Could you give this listing again with every "Open" replaced by "Select", changing nothing else and leaving out the pictures?

------------------------------------------------------------

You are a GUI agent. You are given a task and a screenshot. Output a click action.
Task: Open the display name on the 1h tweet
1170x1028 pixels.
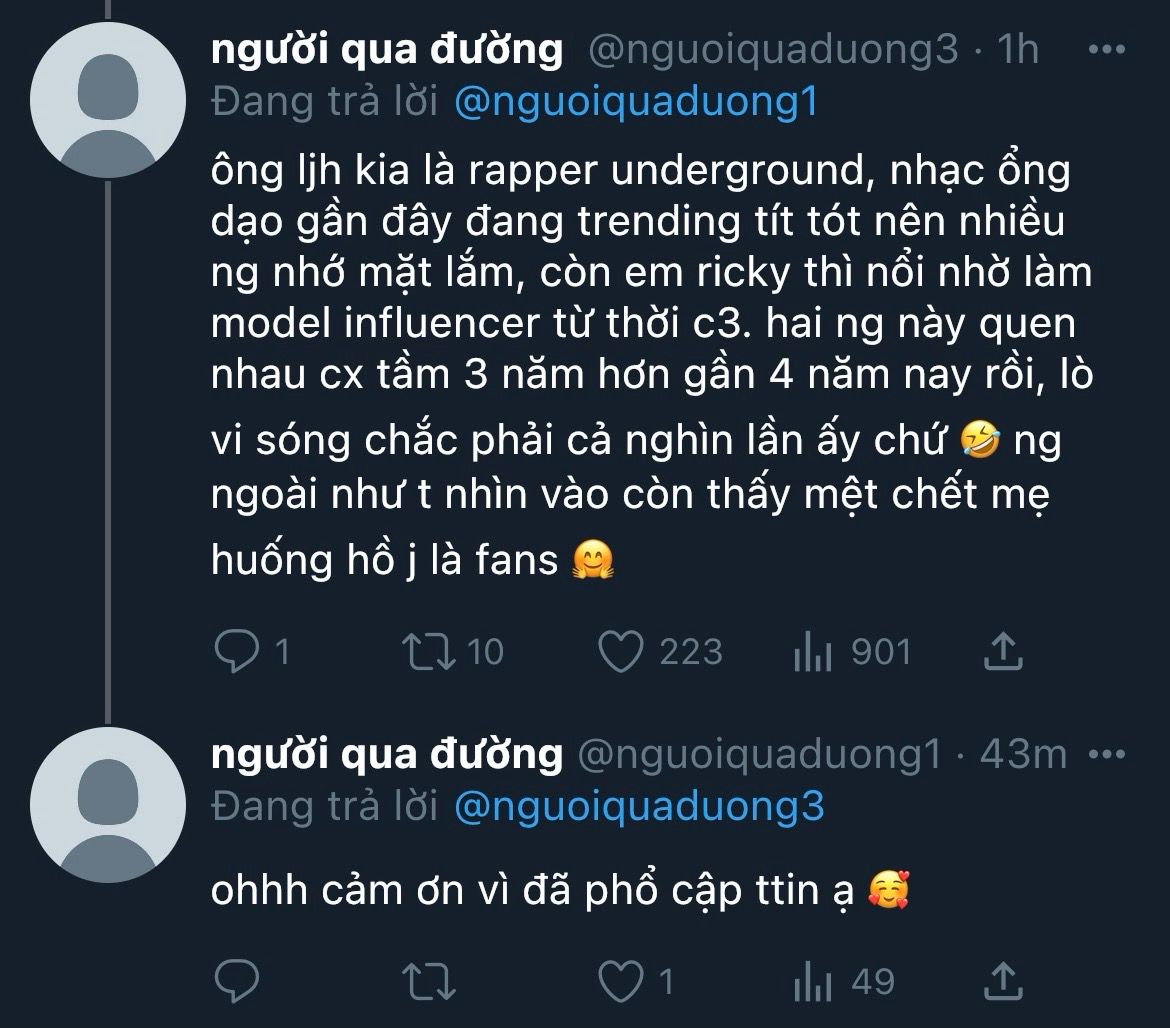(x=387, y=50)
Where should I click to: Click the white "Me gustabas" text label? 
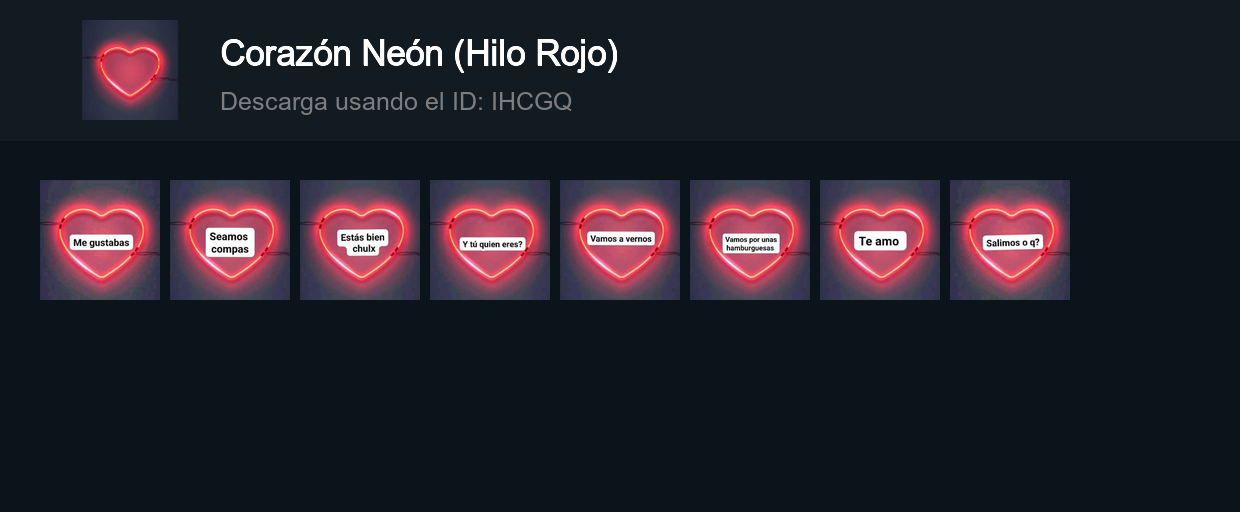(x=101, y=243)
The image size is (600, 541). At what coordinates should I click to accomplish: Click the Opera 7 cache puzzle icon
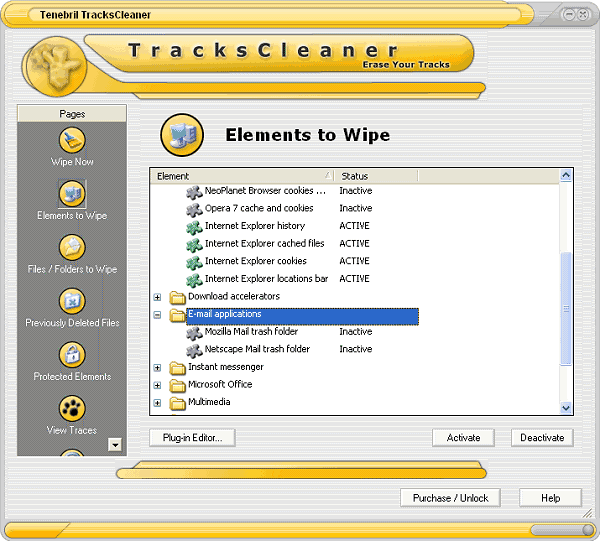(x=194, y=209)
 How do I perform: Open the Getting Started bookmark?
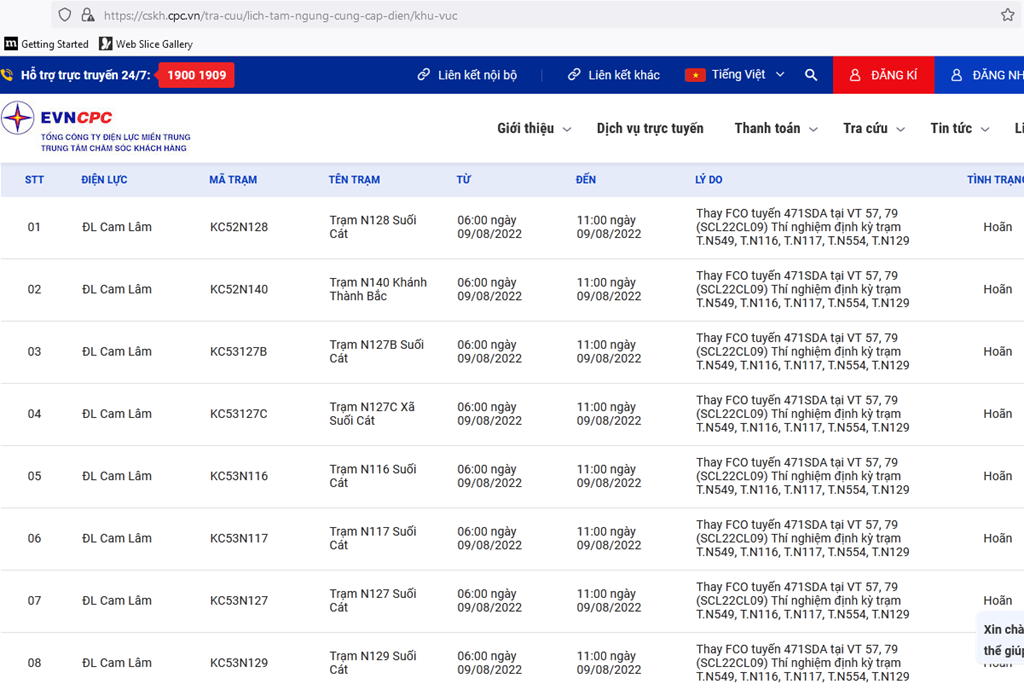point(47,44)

------------------------------------------------------------

» COMPLETED EXERCISE:
You are a GUI agent. You are given a task and a screenshot. Output a click action.
Task: Select the display name on the 1h tweet
1170x1028 pixels.
(x=387, y=50)
Where should I click to: Click the white "Me gustabas" text label? 
(x=101, y=243)
The image size is (600, 541). At what coordinates should I click to accomplish: Click the Opera 7 cache puzzle icon
(x=194, y=209)
 How do I perform: Select the Getting Started bookmark?
point(47,44)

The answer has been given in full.